Canadian Immigration is undergoing some Major transformations
By Author: Admin | February 29, 2012
Canada is in the process of re-examining some of their immigration regulations. No one is saying for sure what is going to be changed. Canadian Prime Minster Stephen Harper outlined a plan for broad and lasting economic change in Canada at the World Economic Forum this past week. Included in this economic change was a reorganization of the Canadian Immigration Program.
Harper went on to state that, “We will ensure that, while we respect our humanitarian obligations and family reunification objectives, we make our economic and labour force needs the central goal of our immigration efforts in the future”. While no specific details about the changes in the immigration policy were included, Harpers word did hint at some of the changes that may be seen in the future.
Immigration Minister Jason Kenney later expanded on some of the ways that the immigration program could be reorganized to address the economic issues Harper mentioned.

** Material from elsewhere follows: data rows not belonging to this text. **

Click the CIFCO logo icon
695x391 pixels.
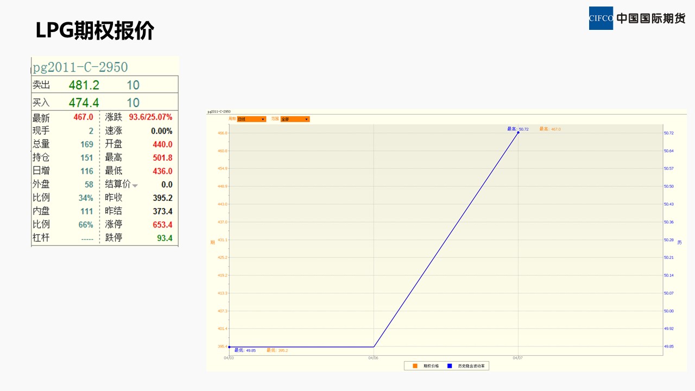pyautogui.click(x=601, y=18)
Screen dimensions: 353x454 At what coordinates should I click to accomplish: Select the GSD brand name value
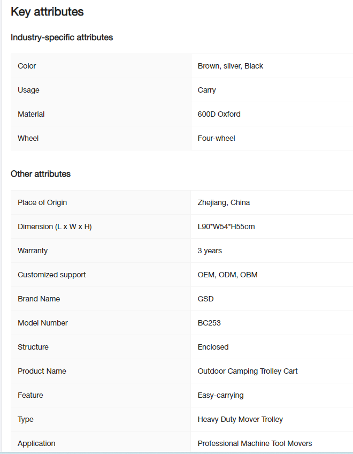point(205,299)
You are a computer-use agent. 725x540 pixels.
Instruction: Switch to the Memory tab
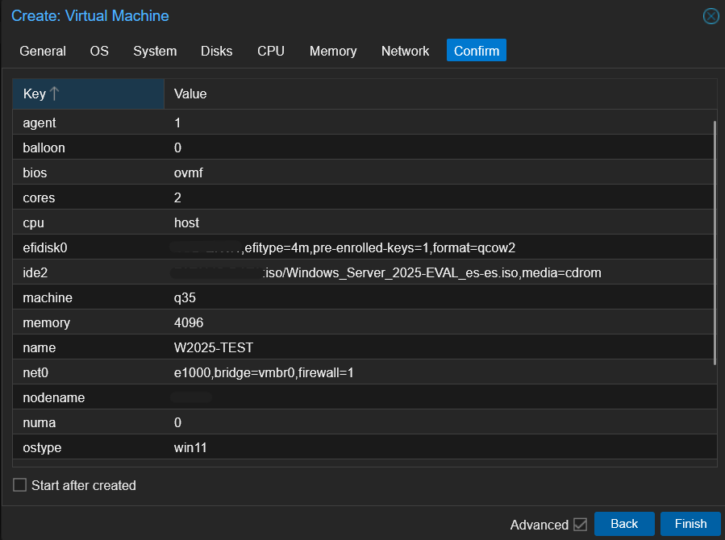tap(333, 51)
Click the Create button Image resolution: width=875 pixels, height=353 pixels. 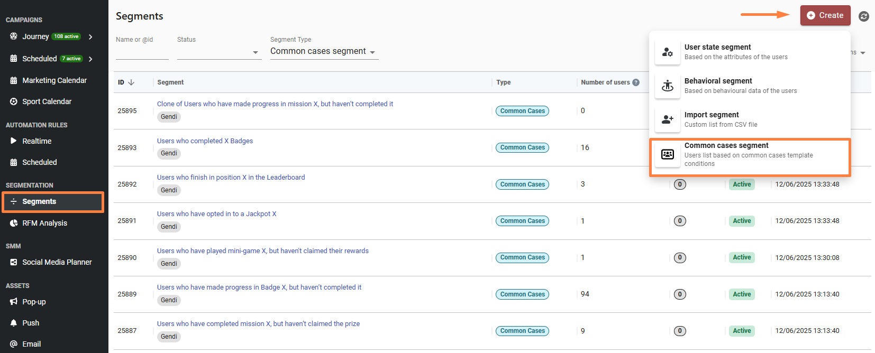pos(825,15)
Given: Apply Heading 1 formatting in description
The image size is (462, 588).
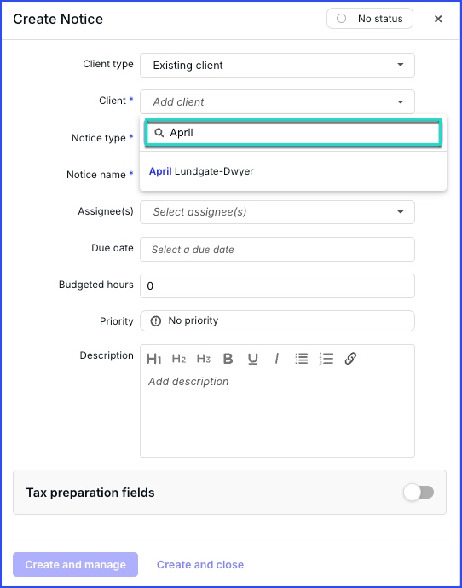Looking at the screenshot, I should 153,359.
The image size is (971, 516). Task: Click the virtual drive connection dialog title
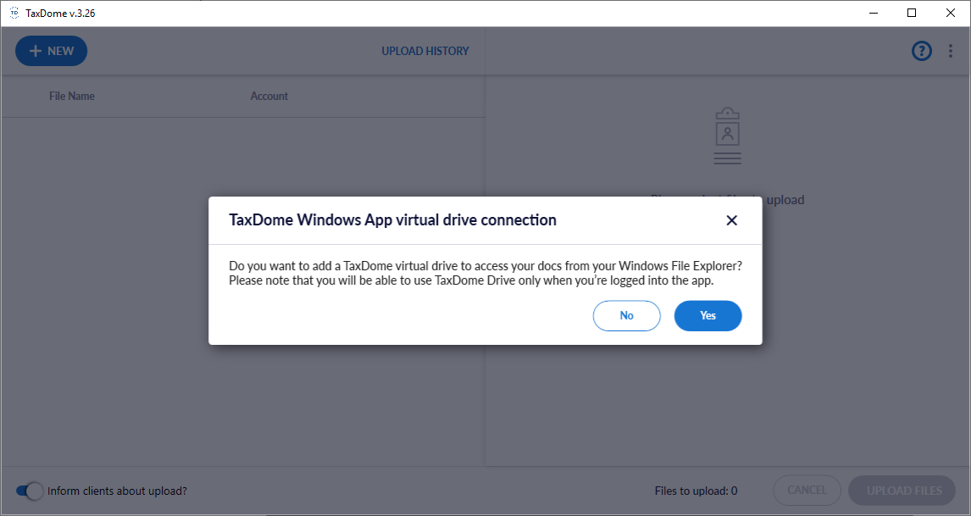click(x=392, y=220)
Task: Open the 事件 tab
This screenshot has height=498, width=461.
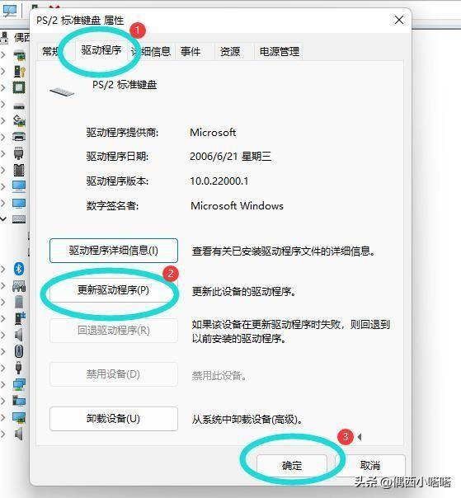Action: [x=191, y=51]
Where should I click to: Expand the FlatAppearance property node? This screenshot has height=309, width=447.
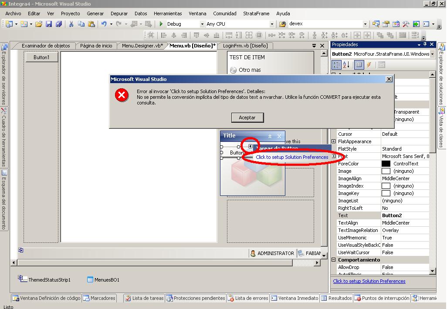coord(334,141)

He made a point of mentioning that Canada had no intention of reducing the number of immigrants they accepted. One of the possible changes to the immigration process that he expanded upon was the point system that is presently used in the skilled workers program. He said that in future the skilled workers program would be looking more closely at younger workers, people with pre-arranged jobs, and that the system would become more proactive.
Kenney said that in future the skilled workers program would be looking at applicants with skills learned through experience on the job rather than just at those with higher education degrees. At present the skilled workers program has been selecting based on education as opposed to experience. While there will still be opening for those applicants with higher education, there will now be more openings available to skilled trades that are learned through on-the-job experience.
This will open up many new areas and skills for people applying for immigration under the skilled workers program. It will also allow Canada to benefit from immigrants that have the skills that are missing at the moment. Many of the Provincial Nominee Programs are already focusing on this sector of the immigration population and it has been working very well for them; allowing them to build a strong and healthy economy.
Kenney also mentioned that changes would be made in the entrepreneurial and investor programs, as well. It is believed that businesses and investors who are interested in moving to Canada to set up high tech and research and development-based companies will find a welcome. These are seen as the businesses of the future and will help to promote the image that Canada is seeking to establish. More is expected to be announced about the changes to the immigration program in the near future.